A final diagnosis of extranodal NKTCL was made and the result was communicated to the hematologist who recommended additional chemotherapy and radiotherapy. The patient, however, defaulted from follow-up on account of financial constraints. He was said to have gone back to his native country (Niger Republic) to continue with traditional medications. He died 4 months thereafter. No postmortem examination was conducted.
Discussion | | |
Extranodal NKTCL-nasal type is an aggressive form of NHL that characteristically involves the nasal cavity and, to a lesser extent, other parts of upper aerodigestive tract. The disease is more common in Asia, and South and Central America with very few cases reported in sub-Saharan Africa.[5] This has been attributed to underdiagnosis given the well-documented diagnostic limitations in the region.[6] The theory of underreportage may be supported by the fact that some studies from the region have described NHL of the nasal cavity and nasopharynx but, however, were constrained by the nonavailability of the requisite immunohistochemical and molecular techniques that will enable precise characterization of the lesion as NKTCL.[14],[15]
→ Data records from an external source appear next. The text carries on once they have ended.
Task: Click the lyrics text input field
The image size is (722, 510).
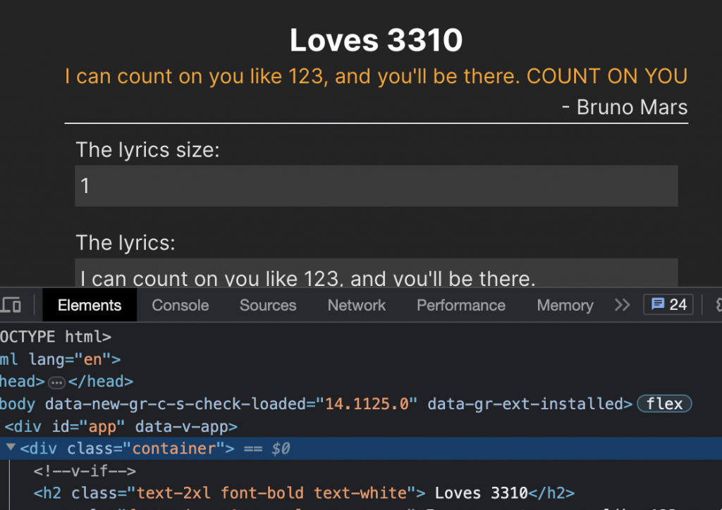Action: point(376,276)
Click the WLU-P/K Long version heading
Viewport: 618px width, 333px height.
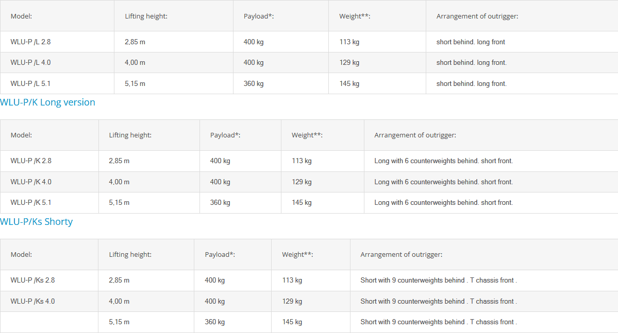[x=47, y=102]
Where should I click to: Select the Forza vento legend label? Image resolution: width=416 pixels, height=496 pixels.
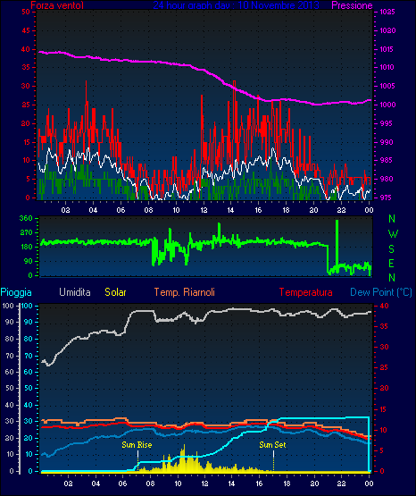[57, 5]
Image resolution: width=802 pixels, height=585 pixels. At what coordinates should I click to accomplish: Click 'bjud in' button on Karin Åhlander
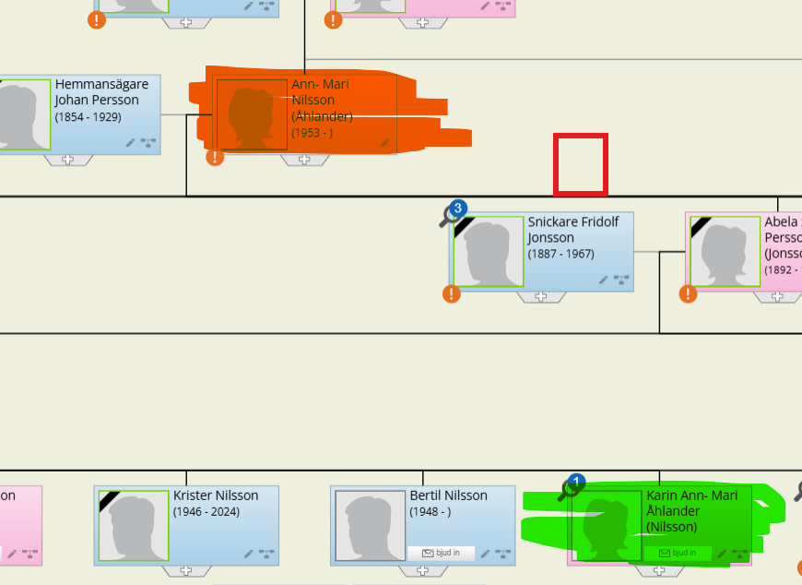click(x=678, y=553)
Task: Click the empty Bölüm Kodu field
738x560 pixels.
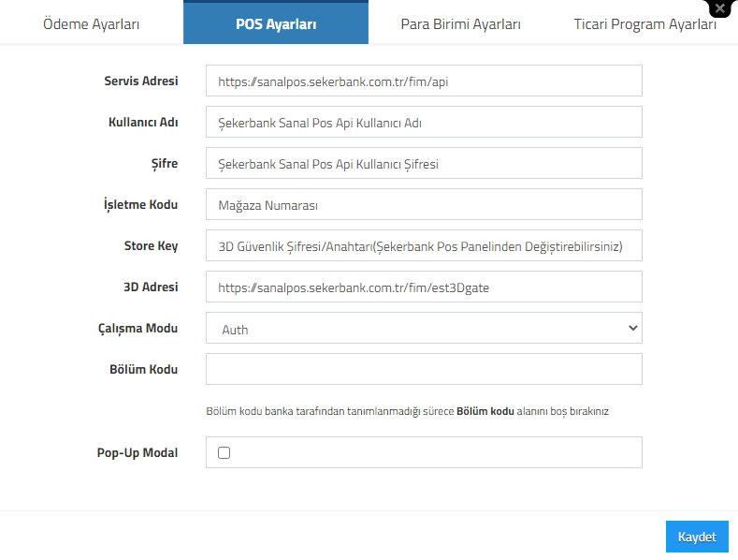Action: pyautogui.click(x=424, y=369)

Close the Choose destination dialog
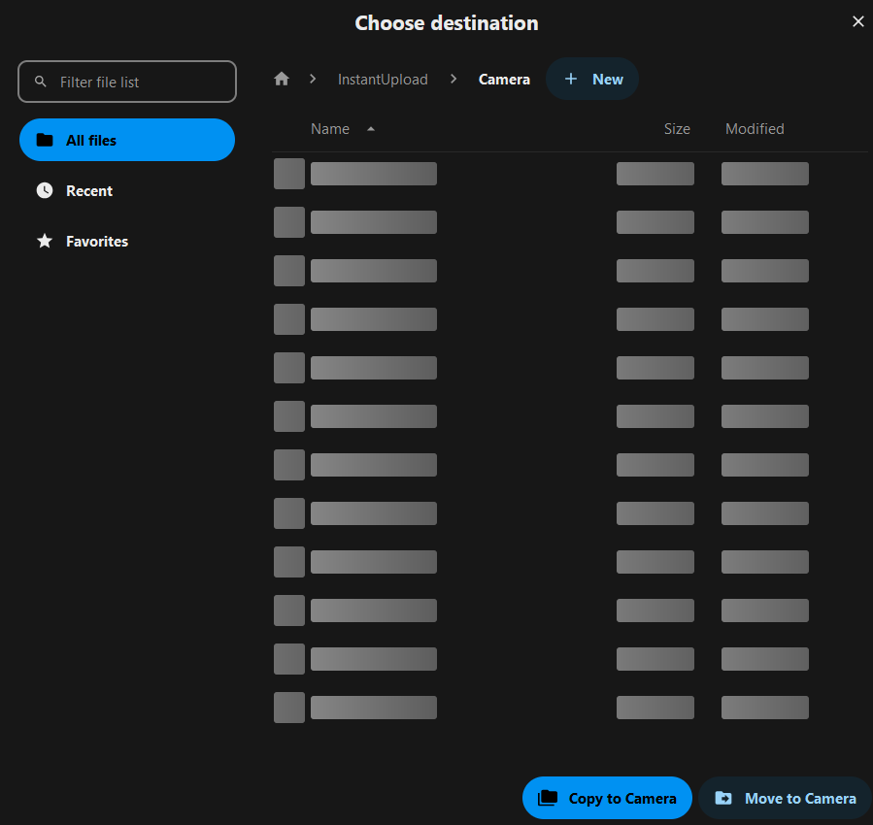[x=857, y=21]
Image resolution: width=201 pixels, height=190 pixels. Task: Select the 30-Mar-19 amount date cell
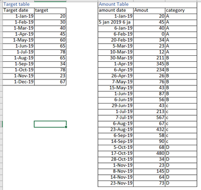coord(116,58)
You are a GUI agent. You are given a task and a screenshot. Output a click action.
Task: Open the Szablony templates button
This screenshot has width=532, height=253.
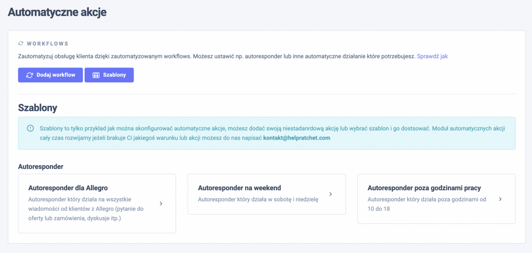[109, 75]
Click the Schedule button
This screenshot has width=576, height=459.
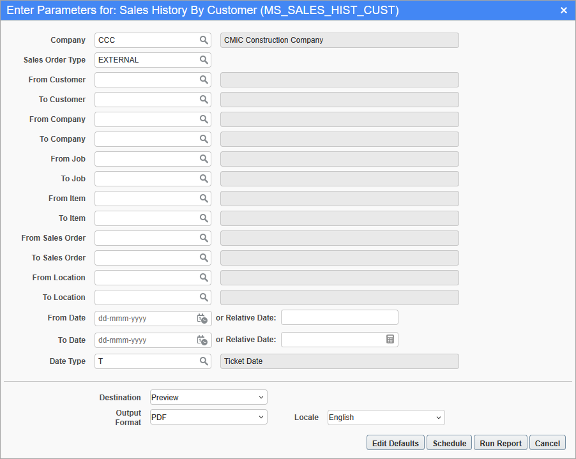449,443
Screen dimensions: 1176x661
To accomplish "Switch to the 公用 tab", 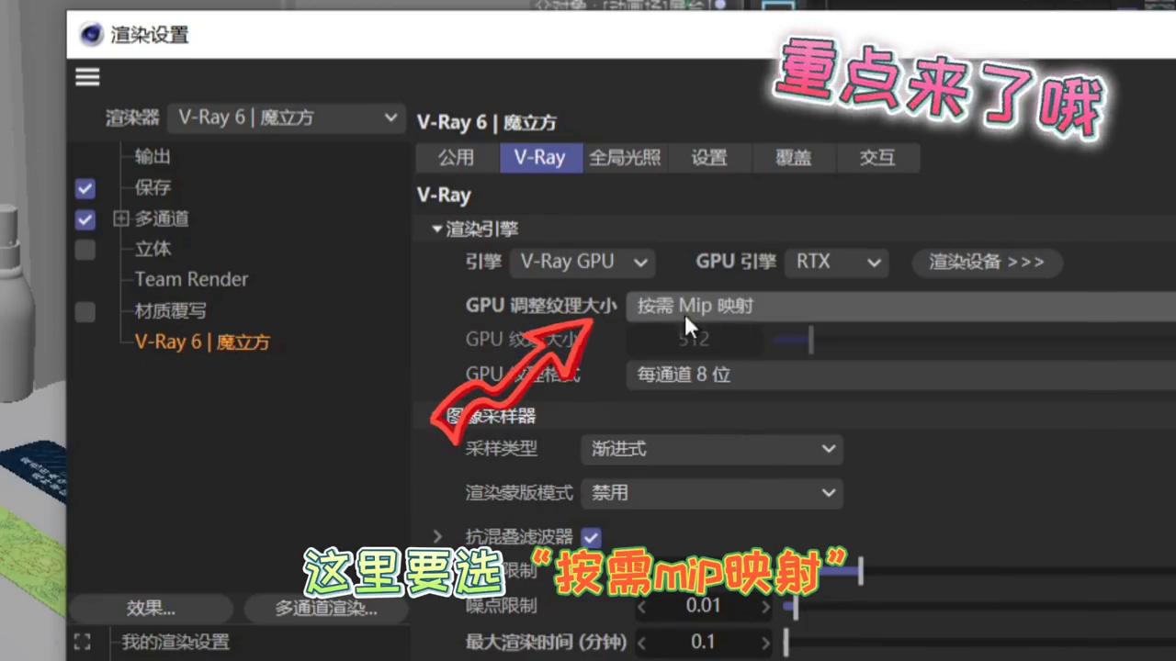I will 456,157.
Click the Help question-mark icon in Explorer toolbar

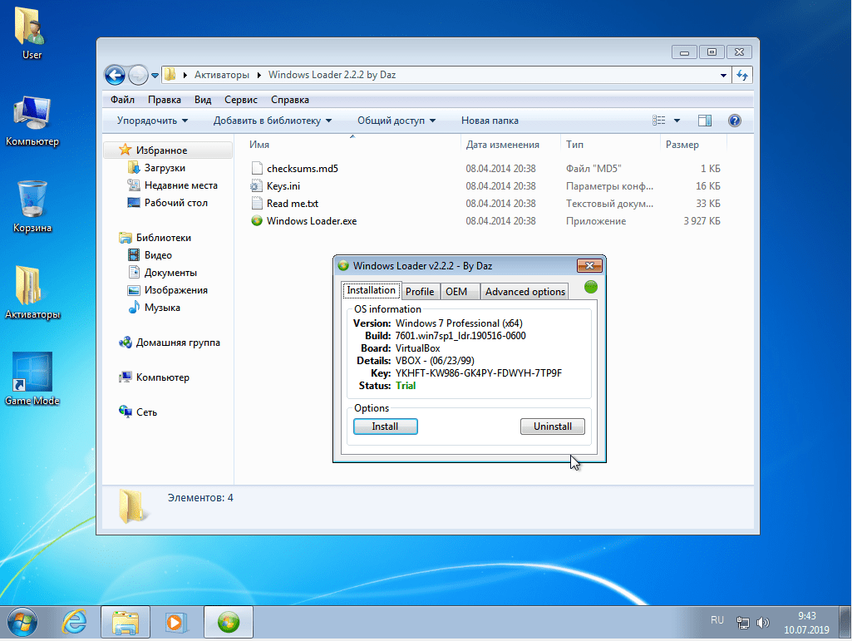(734, 120)
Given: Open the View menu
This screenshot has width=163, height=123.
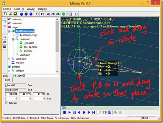Looking at the screenshot, I should [x=31, y=9].
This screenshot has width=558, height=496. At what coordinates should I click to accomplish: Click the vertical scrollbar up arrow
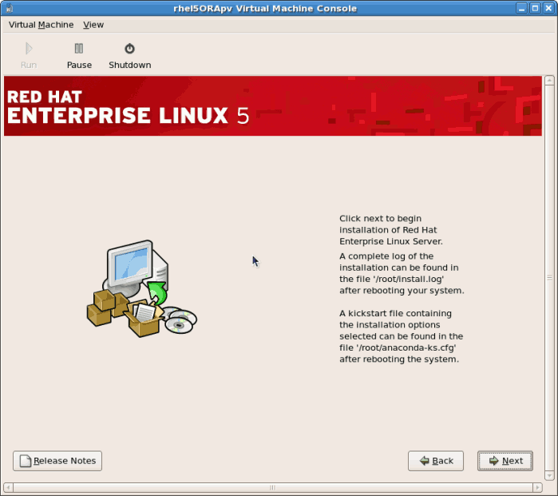pos(549,81)
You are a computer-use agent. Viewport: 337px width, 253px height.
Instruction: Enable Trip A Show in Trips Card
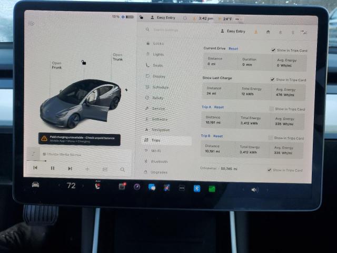271,109
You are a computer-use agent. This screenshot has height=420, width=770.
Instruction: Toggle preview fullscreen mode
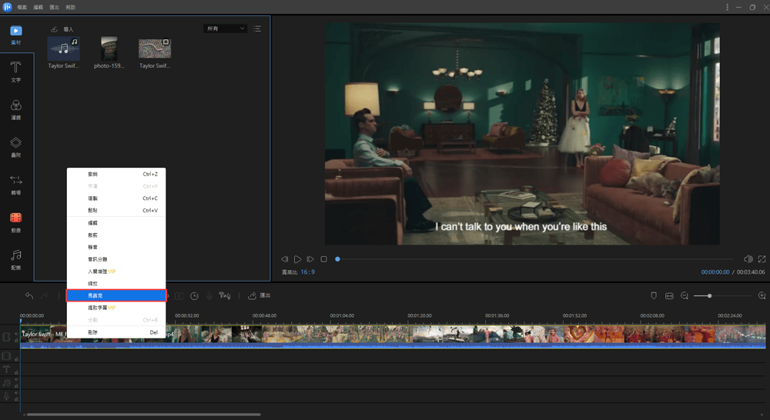point(762,259)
Our case highlighted the myriad of challenges preventing prompt diagnosis of this tumor as well as those contributing to the overall poor prognosis among our patients, particularly after suboptimal treatment, as obtained in our setting.
Our patient was 30 years of age at the time of presentation. Gregory et al. [16] reported the mean age of presentation as 45 years, with age range of 19 to 80 years. A presentation age of 30 years was reported from a previous report from our environment.[4]
The initial presenting complaints in our patient were rhinorrhea and nasal blockage with the characteristic destruction of the midfacial structures developing over a period of 11 months. Similar nonspecific initial presenting symptoms were previously reported.[4],[12] This, coupled with low index of clinical suspicion, may be contributory to the delayed diagnosis and poor prognosis as suggested by other studies.[13],[18]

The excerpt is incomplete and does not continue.